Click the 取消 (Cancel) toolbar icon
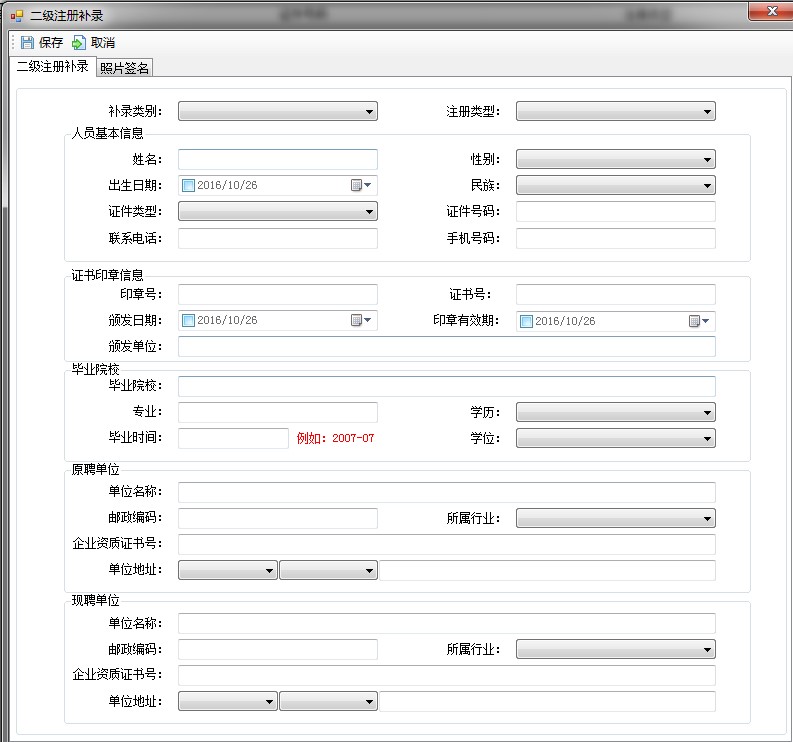This screenshot has width=793, height=742. coord(79,43)
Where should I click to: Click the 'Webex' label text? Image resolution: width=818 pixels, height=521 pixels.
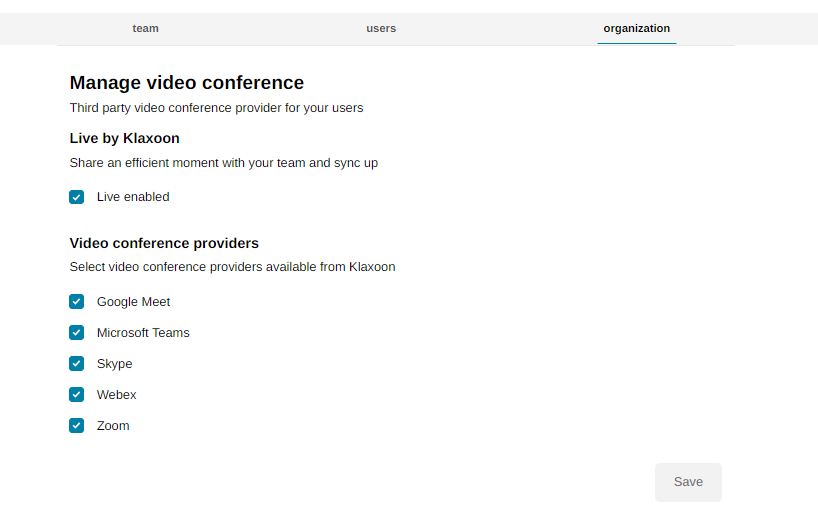(x=116, y=395)
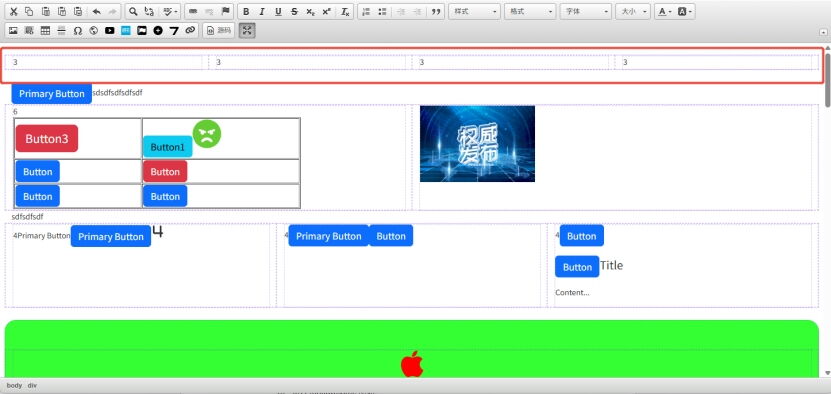Viewport: 831px width, 394px height.
Task: Toggle the Maximize editor button
Action: (x=247, y=31)
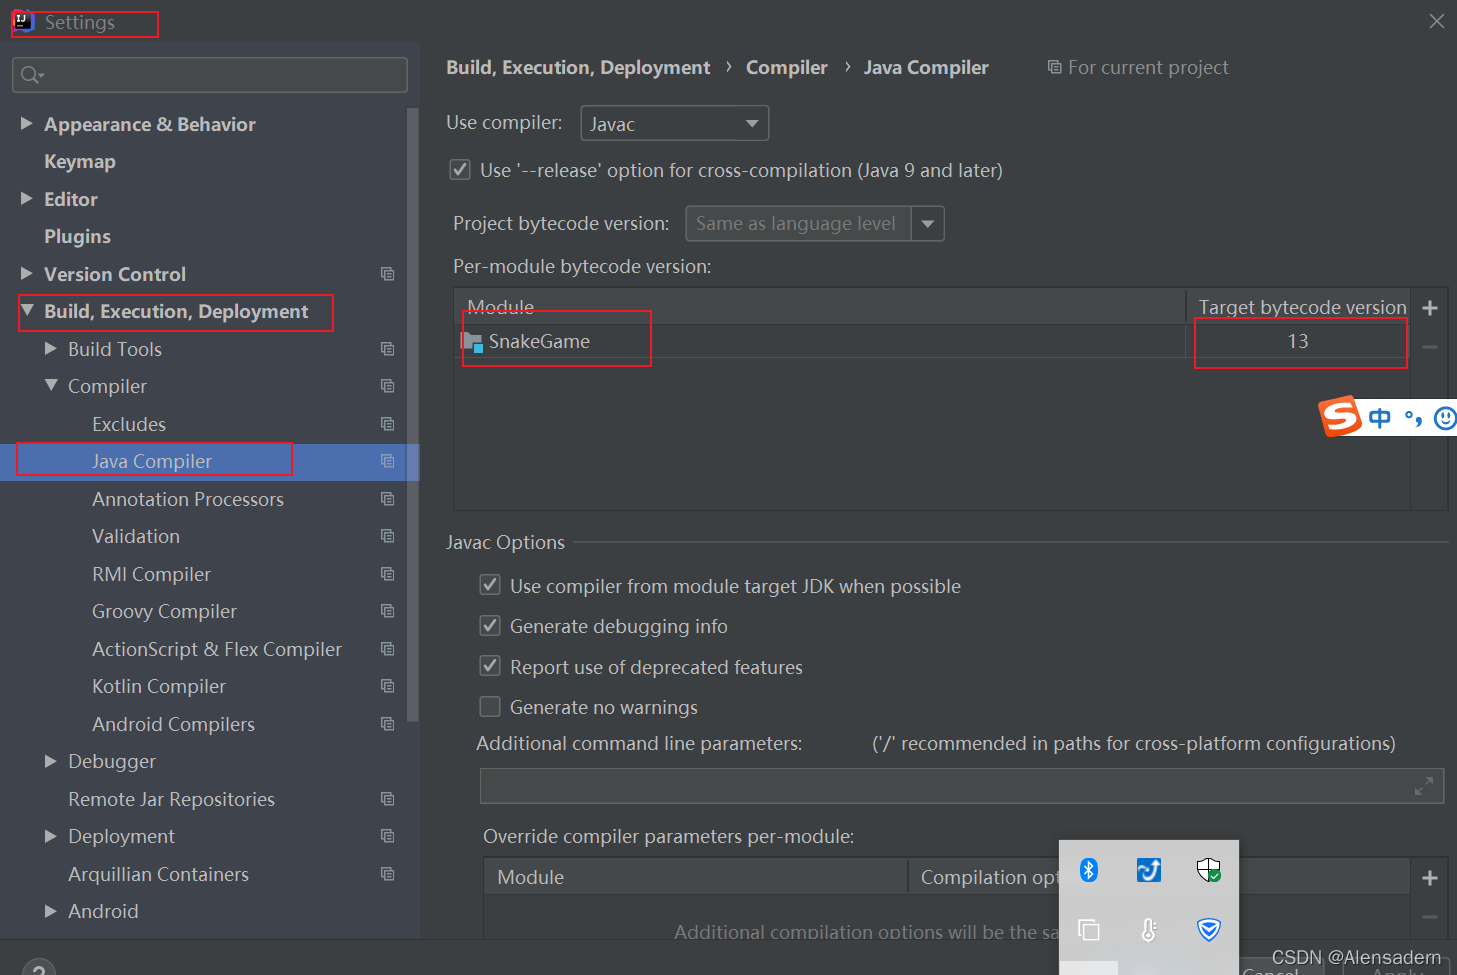Click the Tencent security shield icon
Image resolution: width=1457 pixels, height=975 pixels.
(x=1208, y=930)
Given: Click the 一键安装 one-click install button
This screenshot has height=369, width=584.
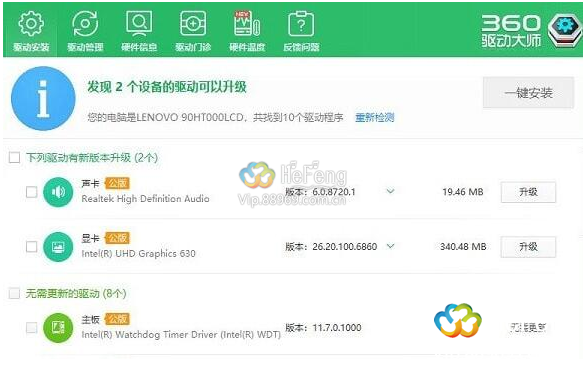Looking at the screenshot, I should (x=528, y=93).
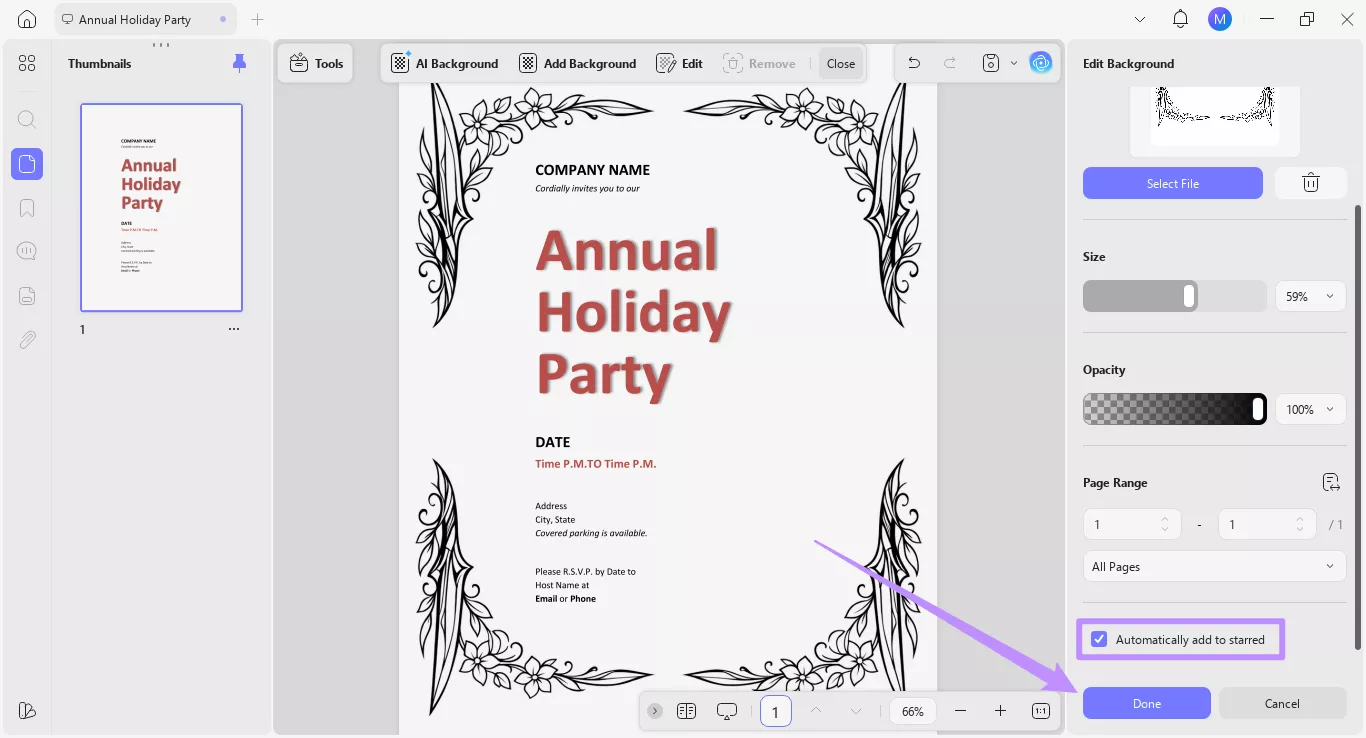The image size is (1366, 738).
Task: Open the All Pages dropdown
Action: pyautogui.click(x=1213, y=566)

◆ ◆ ◆ ◆

Task directions – Your reply should be the entries copied exactly, with all images omitted.

The answer –
Click the 取消 (Cancel) toolbar icon
This screenshot has width=793, height=742. coord(79,43)
Where should I click to: Click the 'Webex' label text? Image resolution: width=818 pixels, height=521 pixels.
(x=116, y=395)
Viewport: 831px width, 394px height.
Task: Toggle the Maximize editor button
Action: (x=247, y=31)
Click the Tencent security shield icon
Image resolution: width=1457 pixels, height=975 pixels.
(x=1208, y=930)
Given: Click the 一键安装 one-click install button
This screenshot has height=369, width=584.
Looking at the screenshot, I should (x=528, y=93).
The image size is (1366, 738).
Task: Open the All Pages dropdown
Action: pyautogui.click(x=1213, y=566)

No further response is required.